TASK -
From the records, report how many lines hold the word "agent", with the number as the sole reply.

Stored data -
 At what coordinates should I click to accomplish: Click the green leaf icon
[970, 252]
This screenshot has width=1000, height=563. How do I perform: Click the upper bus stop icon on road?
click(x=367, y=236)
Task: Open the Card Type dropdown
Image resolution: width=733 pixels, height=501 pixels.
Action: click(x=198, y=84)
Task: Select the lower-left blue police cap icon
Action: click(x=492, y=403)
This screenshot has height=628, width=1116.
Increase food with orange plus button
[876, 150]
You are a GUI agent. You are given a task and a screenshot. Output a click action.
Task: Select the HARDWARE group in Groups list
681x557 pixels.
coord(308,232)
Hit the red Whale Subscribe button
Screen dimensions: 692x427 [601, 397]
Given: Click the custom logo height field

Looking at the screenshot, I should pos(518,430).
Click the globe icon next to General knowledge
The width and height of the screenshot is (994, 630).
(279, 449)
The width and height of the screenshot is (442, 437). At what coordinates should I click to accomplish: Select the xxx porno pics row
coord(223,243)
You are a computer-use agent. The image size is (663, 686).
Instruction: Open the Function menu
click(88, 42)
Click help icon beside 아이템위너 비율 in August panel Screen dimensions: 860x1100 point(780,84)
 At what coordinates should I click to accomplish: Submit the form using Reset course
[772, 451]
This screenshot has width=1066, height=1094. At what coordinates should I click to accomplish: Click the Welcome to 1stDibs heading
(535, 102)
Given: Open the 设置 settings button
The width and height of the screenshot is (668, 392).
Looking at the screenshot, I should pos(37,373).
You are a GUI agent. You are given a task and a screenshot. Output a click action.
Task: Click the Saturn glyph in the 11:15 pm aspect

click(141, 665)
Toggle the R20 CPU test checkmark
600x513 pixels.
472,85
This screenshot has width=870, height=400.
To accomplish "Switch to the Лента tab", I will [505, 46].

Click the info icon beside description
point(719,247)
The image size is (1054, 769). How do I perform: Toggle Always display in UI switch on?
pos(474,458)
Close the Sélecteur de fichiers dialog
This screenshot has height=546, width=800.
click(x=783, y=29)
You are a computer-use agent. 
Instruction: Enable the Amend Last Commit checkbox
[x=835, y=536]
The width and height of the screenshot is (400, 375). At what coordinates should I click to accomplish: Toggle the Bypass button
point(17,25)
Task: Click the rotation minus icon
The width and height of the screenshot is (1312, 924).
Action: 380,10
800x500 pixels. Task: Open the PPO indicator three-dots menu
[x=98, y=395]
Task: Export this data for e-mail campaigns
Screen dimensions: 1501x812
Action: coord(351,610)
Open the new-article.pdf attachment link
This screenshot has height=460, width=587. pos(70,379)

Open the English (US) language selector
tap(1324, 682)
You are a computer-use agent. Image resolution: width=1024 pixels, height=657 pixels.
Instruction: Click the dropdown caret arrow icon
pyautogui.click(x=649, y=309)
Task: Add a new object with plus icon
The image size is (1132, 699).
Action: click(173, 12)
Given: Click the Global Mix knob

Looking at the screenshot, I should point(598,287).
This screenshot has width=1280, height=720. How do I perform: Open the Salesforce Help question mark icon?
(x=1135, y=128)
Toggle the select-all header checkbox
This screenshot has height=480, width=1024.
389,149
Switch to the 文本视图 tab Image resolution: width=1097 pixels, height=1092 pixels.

RESPONSE TO THIS TASK -
5